Ousmane sonko dénonce l’influence occidentale sur les questions sociétales en afrique
Le Premier ministre sénégalais critique l’ingérence occidentale sur les droits LGBTQ+
Lors d’une prise de parole remarquée à l’Assemblée nationale de Dakar, le Premier ministre Ousmane Sonko a vivement dénoncé ce qu’il qualifie de tentative d’imposition des valeurs sociétales occidentales, notamment concernant les droits des personnes homosexuelles. Son intervention a suscité de vives réactions et relancé le débat sur la souveraineté culturelle et les normes internationales.
Une critique acerbe des pressions extérieures
Ousmane Sonko a clairement exprimé son opposition à ce qu’il considère comme une stratégie délibérée de l’Occident pour promouvoir l’homosexualité en Afrique. Selon ses propos, ces tentatives seraient contraires aux traditions et aux valeurs du continent, et s’appareraient à une forme de néocolonialisme culturel.
Le chef du gouvernement sénégalais a rappelé que le Sénégal, comme de nombreux pays africains, dispose de ses propres normes sociales et culturelles, et refuse toute forme d’ingérence dans ce domaine. Il a également souligné que l’homosexualité reste un sujet hautement sensible, voire tabou, dans une grande partie de la société sénégalaise.
Un contexte politique et social tendu
Cette déclaration intervient dans un contexte où les questions liées aux droits LGBTQ+ gagnent en visibilité sur la scène internationale, mais suscitent des tensions au sein des sociétés africaines.
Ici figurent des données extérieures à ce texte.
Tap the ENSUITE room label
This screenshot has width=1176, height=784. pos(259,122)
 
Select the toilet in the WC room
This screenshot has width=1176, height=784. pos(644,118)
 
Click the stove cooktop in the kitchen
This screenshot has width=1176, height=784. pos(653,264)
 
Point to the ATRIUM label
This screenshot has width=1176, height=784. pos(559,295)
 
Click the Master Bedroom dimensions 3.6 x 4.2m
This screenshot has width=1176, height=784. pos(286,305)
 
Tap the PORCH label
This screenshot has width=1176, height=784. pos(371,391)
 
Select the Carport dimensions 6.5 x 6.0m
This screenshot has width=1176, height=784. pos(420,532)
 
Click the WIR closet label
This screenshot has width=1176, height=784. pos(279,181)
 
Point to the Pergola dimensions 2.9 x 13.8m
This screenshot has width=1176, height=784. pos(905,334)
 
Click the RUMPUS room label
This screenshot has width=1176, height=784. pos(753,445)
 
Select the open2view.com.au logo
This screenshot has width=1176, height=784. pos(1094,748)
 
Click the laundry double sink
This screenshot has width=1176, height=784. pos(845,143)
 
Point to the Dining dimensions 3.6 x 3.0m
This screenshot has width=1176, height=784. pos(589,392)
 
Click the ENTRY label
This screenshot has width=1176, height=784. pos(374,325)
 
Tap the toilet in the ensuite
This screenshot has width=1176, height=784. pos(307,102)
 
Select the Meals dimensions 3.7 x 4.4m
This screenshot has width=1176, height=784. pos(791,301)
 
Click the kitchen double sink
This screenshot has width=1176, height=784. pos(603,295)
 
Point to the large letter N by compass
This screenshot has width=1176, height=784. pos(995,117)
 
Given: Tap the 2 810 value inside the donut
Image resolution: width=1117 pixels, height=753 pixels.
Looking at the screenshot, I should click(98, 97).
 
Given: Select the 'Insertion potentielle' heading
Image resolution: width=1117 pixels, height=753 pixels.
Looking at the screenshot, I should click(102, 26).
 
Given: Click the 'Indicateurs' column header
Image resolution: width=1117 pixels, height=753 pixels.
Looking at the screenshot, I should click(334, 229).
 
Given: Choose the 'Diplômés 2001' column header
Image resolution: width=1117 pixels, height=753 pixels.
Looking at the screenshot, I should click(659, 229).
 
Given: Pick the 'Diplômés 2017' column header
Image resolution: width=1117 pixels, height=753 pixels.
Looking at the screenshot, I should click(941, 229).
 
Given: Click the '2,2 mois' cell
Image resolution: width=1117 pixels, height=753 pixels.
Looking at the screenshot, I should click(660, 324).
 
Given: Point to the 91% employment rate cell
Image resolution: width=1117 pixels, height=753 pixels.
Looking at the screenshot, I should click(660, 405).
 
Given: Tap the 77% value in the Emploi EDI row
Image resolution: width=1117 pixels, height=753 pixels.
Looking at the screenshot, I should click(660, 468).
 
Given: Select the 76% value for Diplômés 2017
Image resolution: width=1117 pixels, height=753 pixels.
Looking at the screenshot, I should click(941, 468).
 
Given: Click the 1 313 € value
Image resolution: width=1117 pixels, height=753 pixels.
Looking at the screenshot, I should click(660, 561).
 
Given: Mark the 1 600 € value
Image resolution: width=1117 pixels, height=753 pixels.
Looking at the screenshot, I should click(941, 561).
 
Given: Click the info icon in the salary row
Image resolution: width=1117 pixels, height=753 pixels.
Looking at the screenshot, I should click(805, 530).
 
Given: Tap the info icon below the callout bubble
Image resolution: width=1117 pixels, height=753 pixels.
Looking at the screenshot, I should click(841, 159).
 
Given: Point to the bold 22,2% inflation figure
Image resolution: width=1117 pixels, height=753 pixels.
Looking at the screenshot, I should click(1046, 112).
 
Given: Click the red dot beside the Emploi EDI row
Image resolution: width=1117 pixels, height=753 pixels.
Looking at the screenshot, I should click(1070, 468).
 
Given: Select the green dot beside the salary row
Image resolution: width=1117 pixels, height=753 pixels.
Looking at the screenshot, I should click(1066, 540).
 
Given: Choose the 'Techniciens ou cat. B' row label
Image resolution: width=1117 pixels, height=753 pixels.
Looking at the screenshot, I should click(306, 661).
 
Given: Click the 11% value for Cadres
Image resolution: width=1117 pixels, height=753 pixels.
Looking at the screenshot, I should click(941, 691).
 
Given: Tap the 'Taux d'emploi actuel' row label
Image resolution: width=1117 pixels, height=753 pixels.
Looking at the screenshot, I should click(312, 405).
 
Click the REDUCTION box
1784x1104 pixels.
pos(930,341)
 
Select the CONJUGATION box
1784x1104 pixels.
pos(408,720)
Les gouvernements, les associations locales et les communautés religieuses expriment régulièrement leur rejet de ces pratiques, souvent perçues comme une menace pour les structures familiales traditionnelles.
Le Premier ministre a par ailleurs évoqué les enjeux de santé publique, notamment la lutte contre le VIH/sida, tout en réaffirmant la nécessité de préserver l’identité culturelle du Sénégal face aux influences étrangères.
Les réactions et enjeux pour l’avenir
Cette prise de position d’Ousmane Sonko a provoqué des réactions contrastées. Certains y voient une défense légitime des valeurs locales, tandis que d’autres dénoncent un discours rétrograde ou une instrumentalisation politique. Quoi qu’il en soit, ce débat met en lumière les défis auxquels le Sénégal et l’Afrique de l’Ouest sont confrontés entre ouverture internationale et préservation de leurs spécificités.
Les prochains mois pourraient être déterminants pour évaluer l’impact de ces déclarations sur la société sénégalaise et les relations du pays avec les instances internationales.